By Kathy Gibson – The proposed Electronic Communications Amendment (ECA) Bill has come under fire from almost all the parties it will affect, and will likely embroil the industry in years of litigation if it is passed into law.
Free Market Foundation (FMF) executive director Leon Louw is emphatically critical of the bill, and believes that it wouldn’t pass constitutional muster as it stands.

The ECA Act will have implications for the ICT White Paper, which was vigorously opposed by most ICT industry players. Now, the FMF explains that industry believes the Bill does not reflect the good faith agreements that were reached with the Minister of Telecommunications and Postal Services.

“This bill affects every South African,” Louw points out. “There are more cell phones in South Africa than people, and 80% of South Africans have a cell phone.”

The FMF has consulted with senior counsel about challenging the law if it is passed, although Louw believes there will be no shortage of organisations that will launch their own legal challenges.
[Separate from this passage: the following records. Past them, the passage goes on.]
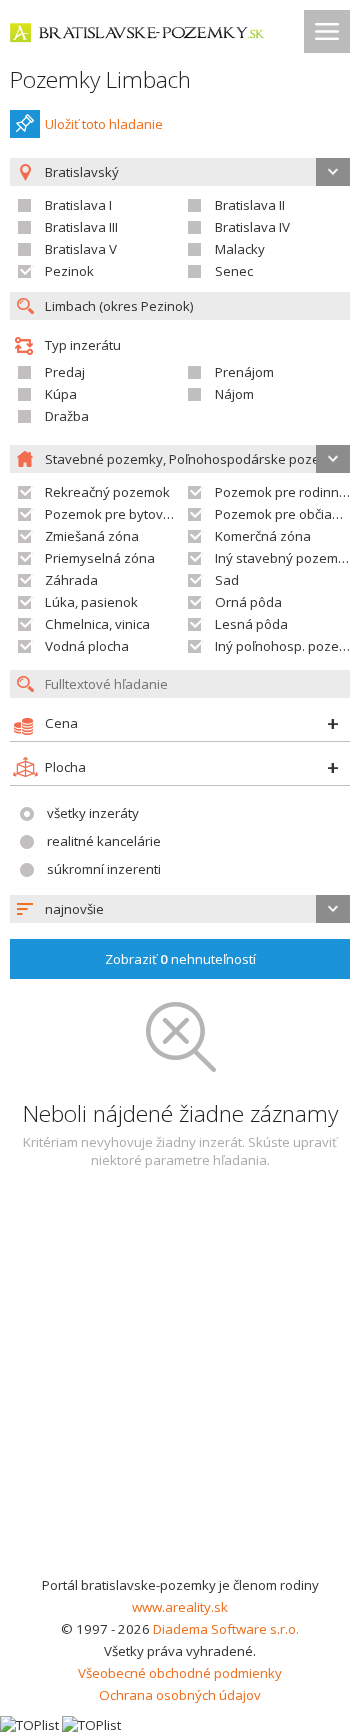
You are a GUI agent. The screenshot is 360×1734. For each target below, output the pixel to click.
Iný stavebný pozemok (284, 558)
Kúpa (61, 394)
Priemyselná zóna (100, 558)
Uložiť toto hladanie (104, 124)
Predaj (65, 372)
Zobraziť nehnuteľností (180, 959)
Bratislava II (250, 205)
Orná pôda (248, 602)
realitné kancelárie (104, 841)
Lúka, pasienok (91, 602)
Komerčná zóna (263, 536)
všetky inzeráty (93, 813)
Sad (227, 580)
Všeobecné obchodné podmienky (180, 1673)
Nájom (234, 394)
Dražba (67, 416)
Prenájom (244, 372)
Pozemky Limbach (100, 79)
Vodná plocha (87, 646)
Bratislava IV (252, 227)
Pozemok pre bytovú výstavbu (137, 514)
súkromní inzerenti (104, 869)
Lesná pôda (251, 624)
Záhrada (71, 580)
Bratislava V (81, 249)
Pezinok (69, 271)
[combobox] (180, 909)
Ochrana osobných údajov (180, 1695)
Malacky (240, 249)
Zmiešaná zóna (92, 536)
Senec (234, 271)
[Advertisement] (180, 1384)
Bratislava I (78, 205)
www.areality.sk (180, 1607)
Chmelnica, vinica (97, 624)
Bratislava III (81, 227)
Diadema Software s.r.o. (226, 1629)
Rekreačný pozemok (107, 492)
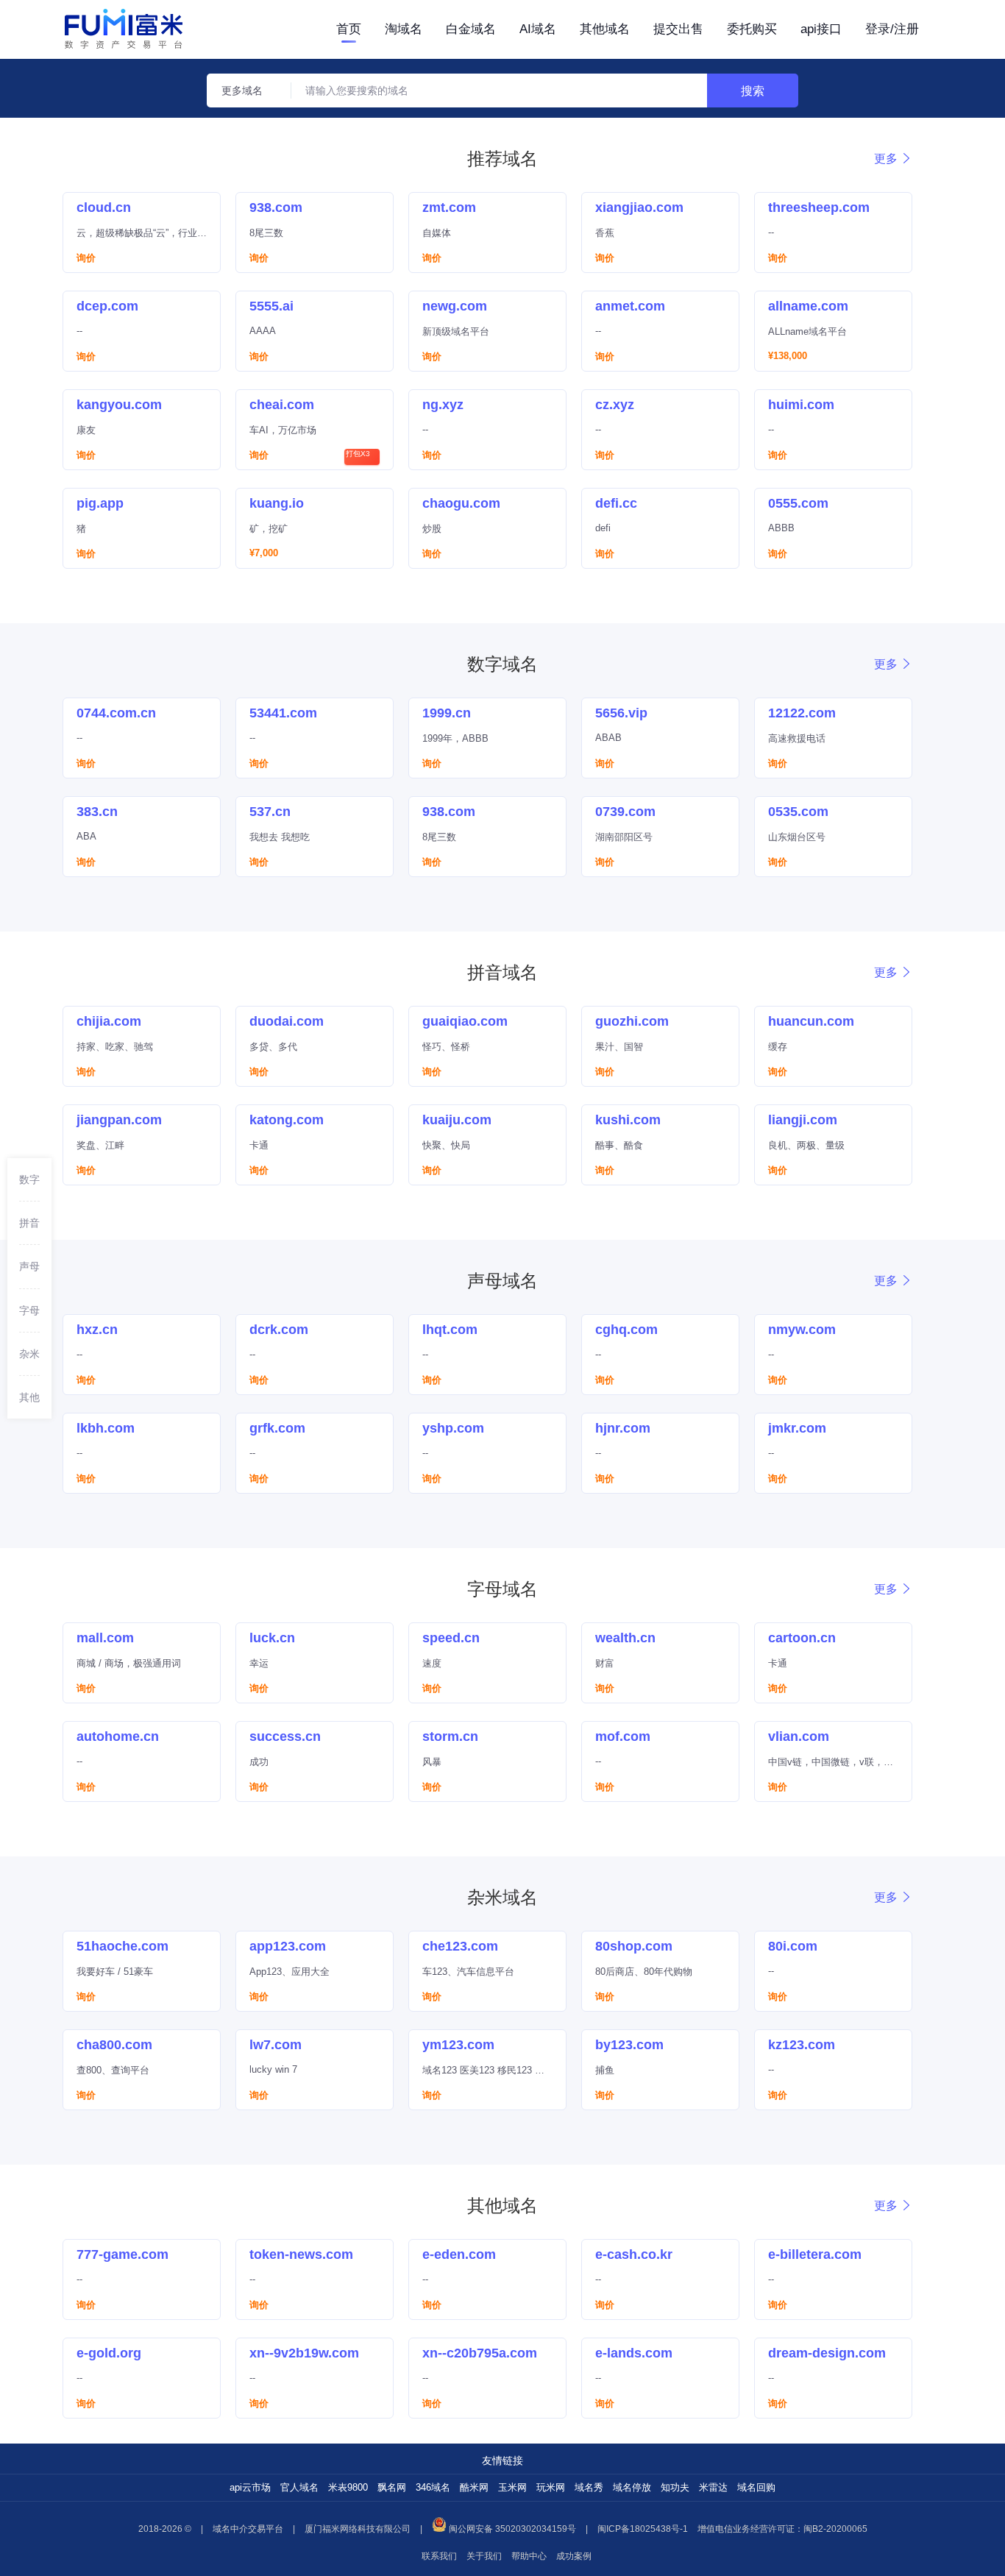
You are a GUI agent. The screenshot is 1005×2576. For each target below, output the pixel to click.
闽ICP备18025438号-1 (642, 2529)
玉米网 (512, 2487)
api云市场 (250, 2487)
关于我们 (484, 2556)
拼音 (29, 1223)
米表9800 (348, 2487)
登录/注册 (892, 29)
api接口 (821, 29)
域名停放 (632, 2487)
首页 (348, 29)
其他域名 (605, 29)
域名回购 (756, 2487)
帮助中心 (529, 2556)
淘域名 (403, 29)
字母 (29, 1310)
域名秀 (589, 2487)
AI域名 (537, 29)
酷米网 (474, 2487)
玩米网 (550, 2487)
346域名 (433, 2487)
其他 (29, 1396)
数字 (29, 1179)
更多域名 (242, 90)
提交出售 (678, 29)
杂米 (29, 1353)
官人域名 (299, 2487)
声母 (29, 1266)
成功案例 (574, 2556)
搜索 (752, 91)
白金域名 (471, 29)
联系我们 (439, 2556)
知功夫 (675, 2487)
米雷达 (713, 2487)
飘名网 (391, 2487)
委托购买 (752, 29)
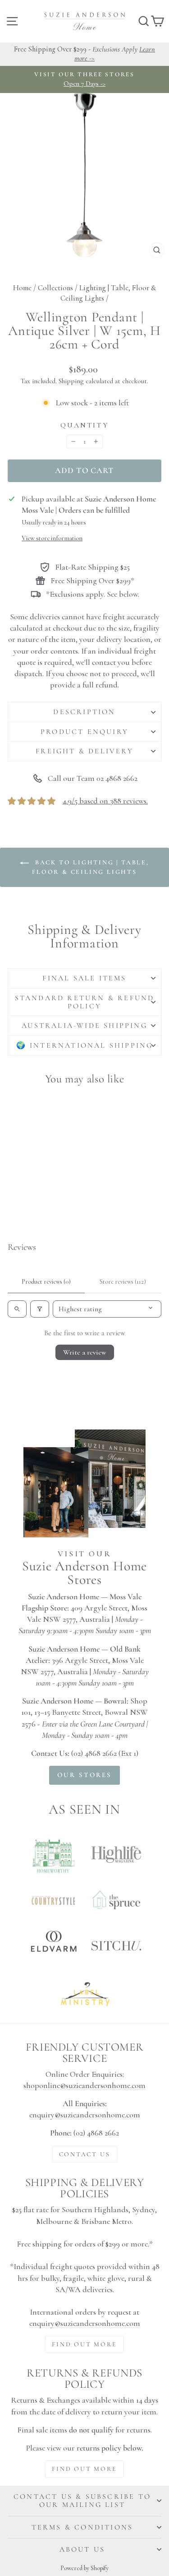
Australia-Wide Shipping (84, 1025)
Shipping (71, 381)
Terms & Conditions (82, 2527)
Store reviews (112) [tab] (123, 1282)
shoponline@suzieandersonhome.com (84, 2085)
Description (84, 711)
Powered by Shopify (84, 2568)
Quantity (84, 425)
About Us (82, 2549)
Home (22, 287)
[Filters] (39, 1309)
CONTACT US (84, 2154)
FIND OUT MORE (84, 2344)
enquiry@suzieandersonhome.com (84, 2115)
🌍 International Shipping (84, 1045)
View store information (52, 538)
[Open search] (17, 1309)
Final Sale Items (84, 978)
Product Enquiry (84, 731)
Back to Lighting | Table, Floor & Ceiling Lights (90, 867)
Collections (55, 287)
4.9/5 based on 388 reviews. (105, 801)
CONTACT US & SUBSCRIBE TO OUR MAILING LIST (82, 2500)
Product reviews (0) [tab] (46, 1282)
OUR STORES (84, 1775)
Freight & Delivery (84, 751)
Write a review (84, 1352)
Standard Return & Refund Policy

He points out that the ECA Bill fails legal muster on a number of fronts, including being void for vagueness.

The Wireless Open Access Network (WOAN) called for in the bill is undefined in any coherent way, Louw points out. “And there is even deeper confusion following comments from the director-general of the Department of Telecommunications and Postal Services (DTPS), who admits there is no definition.”

In fact, many of the terms used in the ECA Bill are vague, open to interpretation or “effectively unknowable”, he says.

Terms like wholesale open access, wireless open access are general open access are used, presumably to describe the single wholesale open access network (WOAN) being recommended by the Bill.

In addition, the Bill recommends cost-based pricing for high-demand spectrum, while leaving out clarity on how costs are determined or what high-demand spectrum is, Louw says.

Indeed, it is vague about spectrum overall, as well as the powers or obligations of virtual entities, which are themselves not defined.

Louw and the FMF also believe the reasoning put forward for creating a WOAN are flawed, in that South African wireless networks currently cover 98% of the population.

Where the Bill seeks to redress barriers to entry, Louw believes those barriers are largely regulatory. And, while it claims to promote service-based competition, this flies in the face of the robust competition that already exists in the connectivity industry.

Recent comments on the ECA Bill saw 43 submissions and 30 presentations, the majority of which were unfavourable. “There is essentially industry consensus,” Louw says.

A number of Internet service providers (ISPs) are in favour of the Bill as it stands, but Louw doesn’t believe it will be good for their businesses either. “The ISPs are probably mistaken in being in favour of it: I don’t it will help to promote a 5G rollout.”

Louw says the FMF is committed to opposing the ECA Bill as it stands.

“Mobile communications is South Africa’s most spectacular post-Apartheid success,” he says. “There is noting that competes with the success of our mobile technology, where we have wider coverage than many first world countries.
There could in space to tweak here and there, but to mess with it is crazy.”

He adds that the WOAN model has been tried in only one country so far, Rwanda, where it wasn’t successful. Mexico has tried to implement a WOAN, but has now outsourced the project to Nokia, Louw points out.

“So there is global consensus that no-one does this; everyone wants competing network providers.”

He adds that stifling competition in the mobile space will likely result in less investment from the telcos, which currently invest R10-billion a year, and a total of about R100-billion so far. This would probably result in the existing network falling into disrepair as investment in maintenance tapers off too.

And this would inevitably result in rising data prices, Louw points out – the opposite of what the Bill aims to achieve.

The Institute of IT Professionals of South Africa (IITPSA) has also come out strongly against the ECA Bill.

Programme director Adrian Schofield says the industry body made recommendations on the Bill, calling particular attention to the difference between what the industry understood had been agreed versus what was eventually published.